— Text excerpt —
# Thread: Maximise a rectangle inside a triangle

1. ## Maximise a rectangle inside a triangle

An isosceles triangle of width and height 4m has a rectangle of height $\displaystyle h$ and width $\displaystyle w$ inside it such that the top corners are always flush to the sides of the triangle. What is the maximum area for the rectangle.

I know the area of the triangle is $\displaystyle 8$ and have a function for the area of the rectangle in terms of $\displaystyle w$ and $\displaystyle h$

Gives me $\displaystyle A(w,h) = 8 - f(w,h)$

The only help in need is another relationship between w and h so I can have the area in terms of one variable either $\displaystyle w$ or $\displaystyle h$. Then I can make $\displaystyle A'=0$ , solve that and I will be finished.

2. Originally Posted by Bushy
An isosceles triangle of width and height 4m has a rectangle of height $\displaystyle h$ and width $\displaystyle w$ inside it such that the top corners are always flush to the sides of the triangle. What is the maximum area for the rectangle.

I know the area of the triangle is $\displaystyle 8$ and have a function for the area of the rectangle in terms of $\displaystyle w$ and $\displaystyle h$

Gives me $\displaystyle A(w,h) = 8 - f(w,h)$

The only help in need is another relationship between w and h so I can have the area in terms of one variable either $\displaystyle w$ or $\displaystyle h$. Then I can make $\displaystyle A'=0$ , solve that and I will be finished.
Take the bottom-left right-angled triangle or the bottom-right one.

It's base is $\displaystyle \frac{4-w}{2}$ and it's height is $\displaystyle h$

$\displaystyle tan\theta=\frac{4}{2}=2=\frac{h}{\left(\frac{4-w}{2}\right)}=\frac{2h}{4-w}$

3. This is using the ratios of the sides of 2 similar triangles?

Therefore $\displaystyle \frac{4}{2} = \frac{h}{2-\frac{1}{2}w}\implies 4-w=h$

4. Yes,

which is the same as $\displaystyle tan(corner\ angle)$

— Dataset section —
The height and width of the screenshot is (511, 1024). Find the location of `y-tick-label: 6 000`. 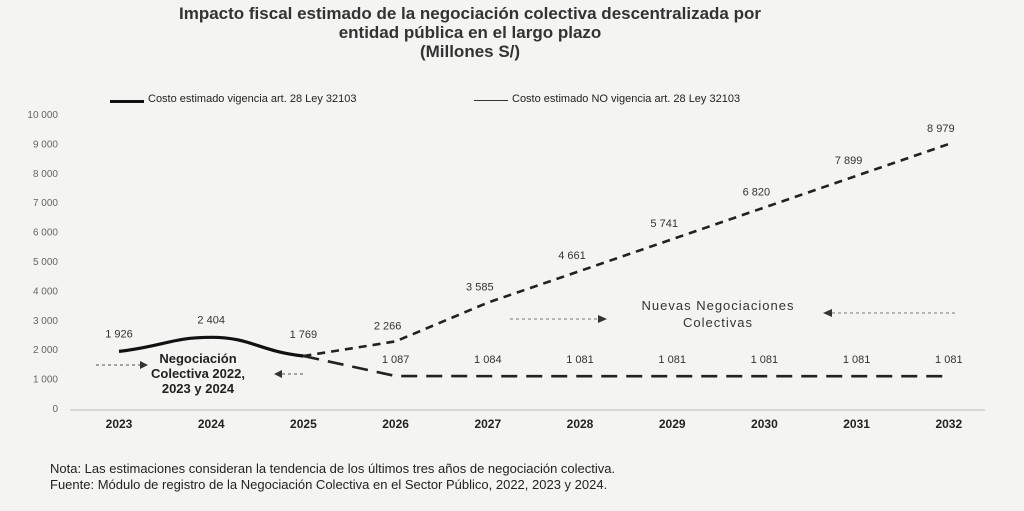

y-tick-label: 6 000 is located at coordinates (46, 234).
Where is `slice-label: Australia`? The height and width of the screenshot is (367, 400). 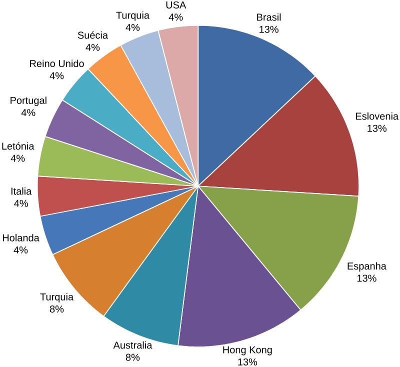 slice-label: Australia is located at coordinates (132, 345).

— Complete the following —
- a) In the rectangle-in-triangle thread, give the passage starting at "Take the bottom-left" and ending at "2 similar triangles?" again, with "bottom-left" swapped for "lower-left".
- b) Answer these questions from the rectangle-in-triangle thread.
(i) What width and height does the isosceles triangle have?
(ii) What area does the original poster give for the triangle?
(iii) What relationship between w and h is reached in the post that asks about the ratios of two similar triangles?
- c) List every distinct equation written in math notation in the rectangle-in-triangle thread. Give each only once, even if it is quoted again.

— Exercise answers —
- a)
Take the lower-left right-angled triangle or the bottom-right one.

It's base is $\displaystyle \frac{4-w}{2}$ and it's height is $\displaystyle h$

$\displaystyle tan\theta=\frac{4}{2}=2=\frac{h}{\left(\frac{4-w}{2}\right)}=\frac{2h}{4-w}$

3. This is using the ratios of the sides of 2 similar triangles?

- b)
(i) 4m each.
(ii) 8.
(iii) 4 − w = h.

- c)
- A(w,h) = 8 − f(w,h)
- A' = 0
- tanθ = 4/2 = 2 = h / ((4 − w)/2) = 2h / (4 − w)
- 4/2 = h / (2 − ½w) ⟹ 4 − w = h